Sunday, July 22, 2007

Are MLB player skills normally distributed?

There's a paper in the most recent JQAS on evaluating outfielder and cather throwing arms. It's called "Evaluating Throwing Ability in Baseball," by Matthew Carruth and Shane Jensen.

I'm still going through it, but the first thing that struck me was that the authors assumed that throwing skills in the baseball population are normally distributed.

That seemed to be wrong. In the 1985 Abstract (Blue Jays comment, page 113), Bill James argued, convincingly, that major-league player skills should be shaped not like the normal bell curve, but like the right tail of that curve. The general population is shaped like the normal distribution, but only the very best players make the majors. Those are the ones at the extreme right tail, which doesn't have a bell-curve shape at all.

So shouldn't outfielder and catcher arms also be shaped like the right tail? If they are, the Carruth/Jensen study shouldn't work at all.

After thinking about it a bit, I wonder if individual skills might not be close to normal after all.

Suppose a player's overall talent was the sum of 1,000 independent skills, each of which is normally distributed in the population. Wouldn't each of those skills be almost normally distributed in MLB? Consider skill number 502. If you were average in skill 502, it would barely affect your chance of making the majors – you'd have 999 other skills to be good at. And so if you took a MLB-wide profile of skill 502, it would barely be different from the general population. The same, of course, would be true for each of the other skills. Each skill would look very close to normal, but the *sum* of all skills would be shaped like Bill James' right tail.

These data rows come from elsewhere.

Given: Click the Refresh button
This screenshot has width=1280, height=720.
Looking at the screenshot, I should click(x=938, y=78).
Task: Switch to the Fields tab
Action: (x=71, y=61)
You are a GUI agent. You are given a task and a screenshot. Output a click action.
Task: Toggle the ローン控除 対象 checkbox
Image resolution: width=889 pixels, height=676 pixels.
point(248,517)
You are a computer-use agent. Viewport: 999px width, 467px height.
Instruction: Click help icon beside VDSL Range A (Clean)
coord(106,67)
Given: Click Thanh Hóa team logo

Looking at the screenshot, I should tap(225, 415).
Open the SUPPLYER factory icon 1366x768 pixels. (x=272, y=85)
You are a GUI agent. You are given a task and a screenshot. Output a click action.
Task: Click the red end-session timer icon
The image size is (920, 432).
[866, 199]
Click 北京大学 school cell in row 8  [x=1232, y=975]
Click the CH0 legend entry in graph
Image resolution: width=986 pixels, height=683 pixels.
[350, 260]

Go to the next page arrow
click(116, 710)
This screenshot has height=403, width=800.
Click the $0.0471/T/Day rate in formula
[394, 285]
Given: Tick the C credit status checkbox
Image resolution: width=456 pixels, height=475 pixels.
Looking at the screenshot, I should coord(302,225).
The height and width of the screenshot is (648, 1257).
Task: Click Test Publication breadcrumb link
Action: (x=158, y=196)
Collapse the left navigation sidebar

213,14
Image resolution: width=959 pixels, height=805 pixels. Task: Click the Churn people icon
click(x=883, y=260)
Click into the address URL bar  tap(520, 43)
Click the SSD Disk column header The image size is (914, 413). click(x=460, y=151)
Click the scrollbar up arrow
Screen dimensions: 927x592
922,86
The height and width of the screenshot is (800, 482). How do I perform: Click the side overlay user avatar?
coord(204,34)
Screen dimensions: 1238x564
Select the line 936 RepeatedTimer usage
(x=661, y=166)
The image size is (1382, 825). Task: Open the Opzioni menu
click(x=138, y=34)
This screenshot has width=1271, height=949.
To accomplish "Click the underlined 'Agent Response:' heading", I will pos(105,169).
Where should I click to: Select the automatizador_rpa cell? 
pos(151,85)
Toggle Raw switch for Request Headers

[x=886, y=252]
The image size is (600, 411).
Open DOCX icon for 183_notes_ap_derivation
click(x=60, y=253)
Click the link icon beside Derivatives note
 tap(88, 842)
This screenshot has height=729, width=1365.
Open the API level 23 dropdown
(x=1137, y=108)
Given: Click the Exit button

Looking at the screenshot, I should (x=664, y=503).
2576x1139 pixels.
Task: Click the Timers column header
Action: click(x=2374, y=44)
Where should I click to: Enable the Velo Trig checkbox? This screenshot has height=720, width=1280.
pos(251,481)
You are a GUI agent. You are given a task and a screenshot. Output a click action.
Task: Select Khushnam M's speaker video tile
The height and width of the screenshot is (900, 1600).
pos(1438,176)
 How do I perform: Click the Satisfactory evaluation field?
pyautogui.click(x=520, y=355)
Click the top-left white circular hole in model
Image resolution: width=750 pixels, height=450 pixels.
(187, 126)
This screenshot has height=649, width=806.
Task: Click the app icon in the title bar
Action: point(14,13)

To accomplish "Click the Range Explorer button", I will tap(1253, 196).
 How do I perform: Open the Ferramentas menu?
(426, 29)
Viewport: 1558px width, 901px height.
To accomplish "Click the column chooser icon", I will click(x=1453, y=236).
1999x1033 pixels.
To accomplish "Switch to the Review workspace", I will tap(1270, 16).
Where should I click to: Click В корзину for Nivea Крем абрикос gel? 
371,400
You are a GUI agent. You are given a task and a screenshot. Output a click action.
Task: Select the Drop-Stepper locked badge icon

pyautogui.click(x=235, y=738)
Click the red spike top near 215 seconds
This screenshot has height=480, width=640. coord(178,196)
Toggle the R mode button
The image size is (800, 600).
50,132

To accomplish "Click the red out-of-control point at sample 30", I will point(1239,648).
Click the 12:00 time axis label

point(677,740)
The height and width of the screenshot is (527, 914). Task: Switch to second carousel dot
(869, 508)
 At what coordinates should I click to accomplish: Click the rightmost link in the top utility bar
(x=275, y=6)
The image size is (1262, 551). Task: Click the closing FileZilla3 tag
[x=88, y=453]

Of course, the example of 1000 different skills is farfetched. But, it turns out, the "right tail" disappears much sooner than 1000. It goes away also with a much more realistic model of baseball skills.

Suppose there are three basic skills: hitting, range, and throwing. All three are normally distributed in the general population with mean 100 and SD 16 (which I think puts them on the same scale as IQ). All are independent. A player's overall value is the sum of 70% of his hitting score, 20% of range, and 10% of arm. Any player with an overall score of 146 or more makes the majors.

Under those conditions, you'd still expect the MLB distribution of overall score to be shaped like the right-tail of the normal distribution. But what about the three individual skills? Will they be right-tail shaped, or bell shaped? Probably batting, being 70% of the total, will be tail shaped. But what about range? And arm?

To check, I ran a simulation. I created a general population of 2,000,000 baseball players (I would have used more, but the VB random number generator apparently started repeating). Of those two million, only 87 players made the majors.

I then plotted graphs for those 87 players. As you would expect – and as the simulation forced – the overall rating of those 87 players looked like the right tail. 29 players scored at 146. Only 18 scored at 147. 12 scored at 148. 9 were at 149, 11 at 150, and then they trickled off, so that only 8 were between 151 and 161. Definitely a right-tail picture.

That was the overall rating. So I then plotted just batting. And what happened? The distribution looked more like a normal curve! Even though batting comprised 70% of the "right tail" rating, that 70% was bell shaped!

(I'm not good enough with HTML to show the curve here, but I've posted it on my website. Take a look

The other two skills – range and arm – looked even "more" normal. They're shown in the above link also.

I didn't run any formal statistical tests for normality. Indeed, it's probably easy to show that none of the three skill distributions should be normal. But they're *approximately* normal, pretty good bell shapes. A normal distribution has a "skewness" (measure of symmetry) of zero, and a "kurtosis" (measure of peakedness) of 3. Here are the stats for these four curves:

Normal : Skewness = +0.0, Kurtosis = 3.0

Overall: Skewness = +2.5, Kurtosis = 11.5
Batting: Skewness = +0.4, Kurtosis = 3.6
-Range : Skewness = -0.1, Kurtosis = 2.8
-- Arm : Skewness = +0.1, Kurtosis = 2.4

The above numbers don't tell you anything the graphs don’t – they're just a numerical way of summing up the pictures. I have no idea if the last three are statistically significantly different from normal (0.0, 3.0), but they're pretty close in real-life terms.

I can't help but conclude that most individual player skills, so long as they're not overwhelmingly correlated with the player's overall value, could be pretty close to normally distributed.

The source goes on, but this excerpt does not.